▸ WHAT IS REQUIRED
Rescale the records that run from the line containing "Where should I click to: Click the megaphone" down to the line containing "click(x=384, y=84)", both lines included. Rewrite only those lines with their requests, multiply every coordinate in the answers by 2.15, round each to a whole number with halves rounded up, and leave the pictures out.

▸ DATASET RECORDS
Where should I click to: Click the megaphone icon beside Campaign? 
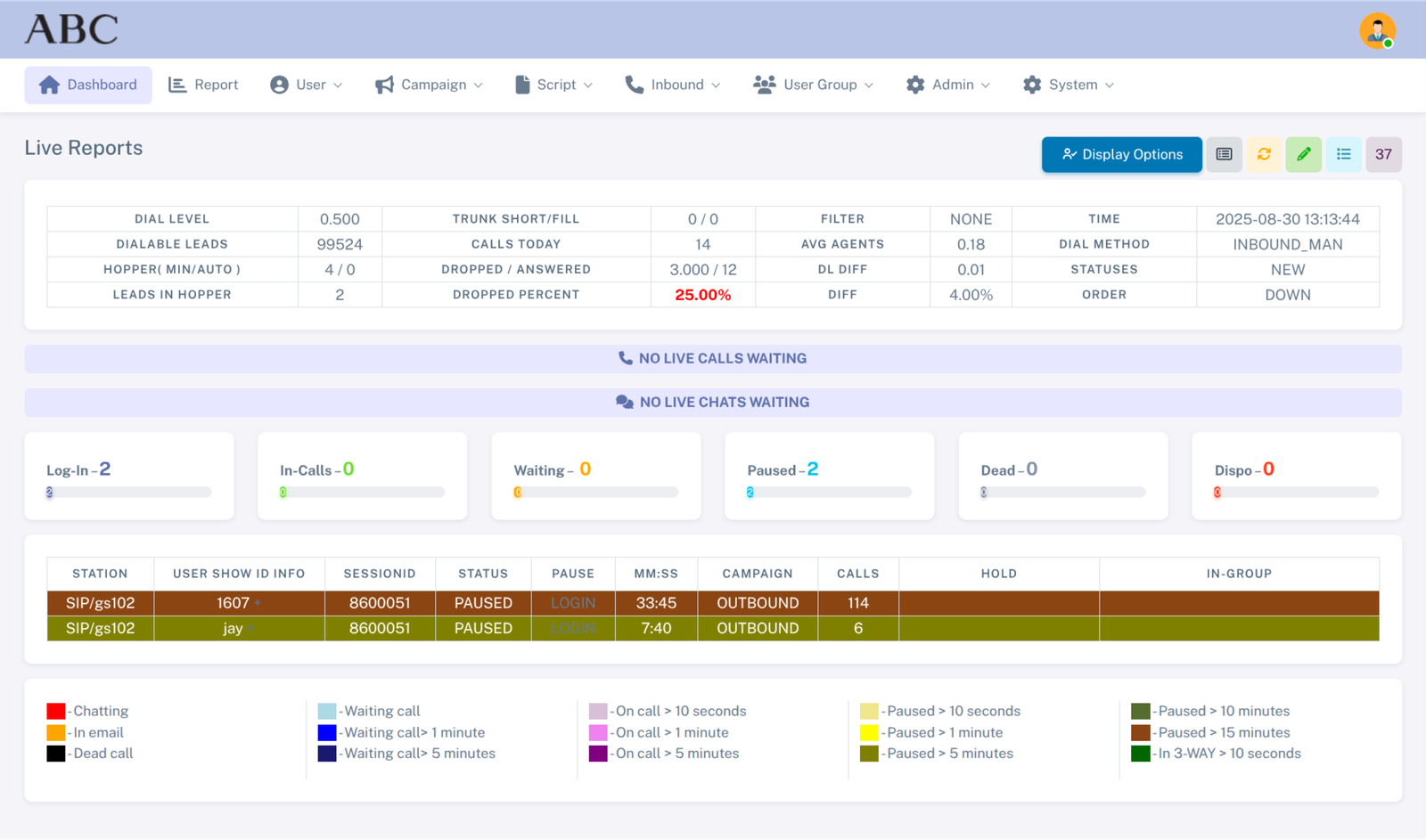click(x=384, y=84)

---

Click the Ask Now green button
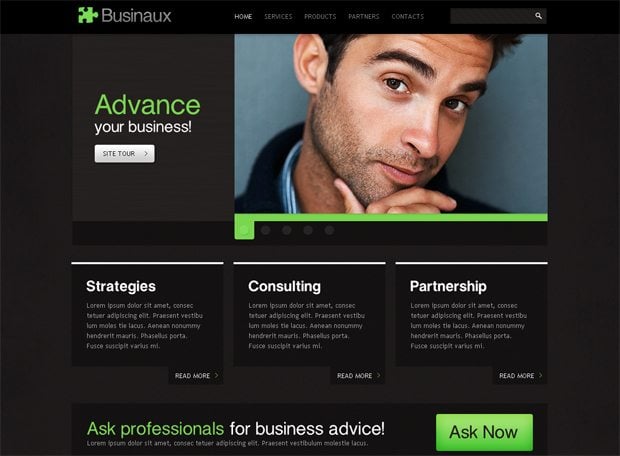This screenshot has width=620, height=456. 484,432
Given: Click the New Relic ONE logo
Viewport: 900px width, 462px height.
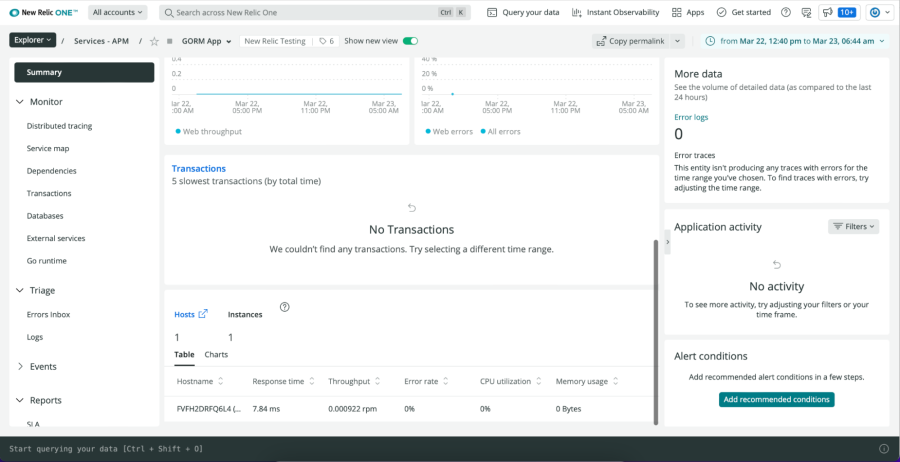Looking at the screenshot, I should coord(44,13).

* * *

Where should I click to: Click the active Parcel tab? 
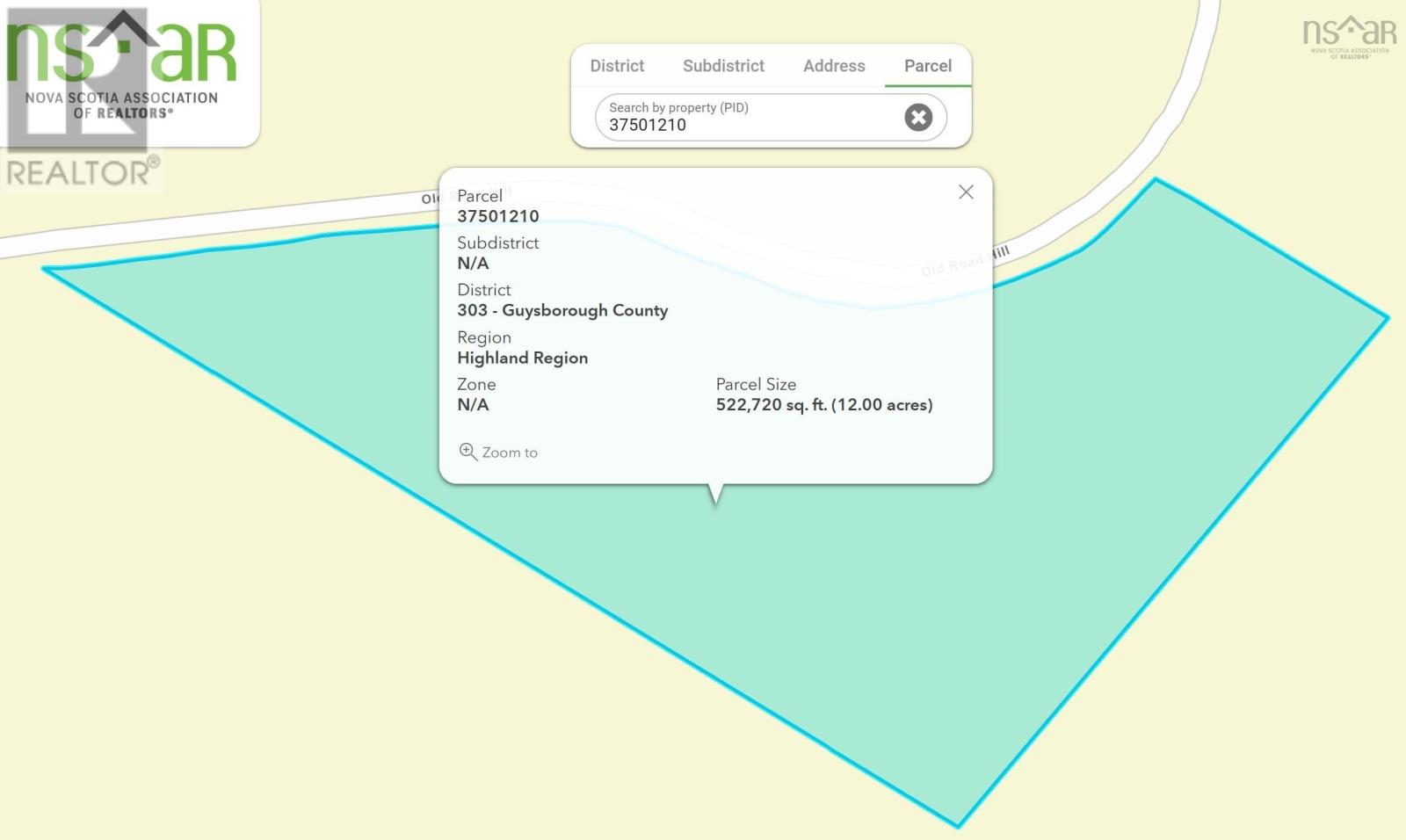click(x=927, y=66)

▸ EXERCISE RESPONSE
Where should I click to: Click the megaphone icon beside Campaign? 
click(x=826, y=181)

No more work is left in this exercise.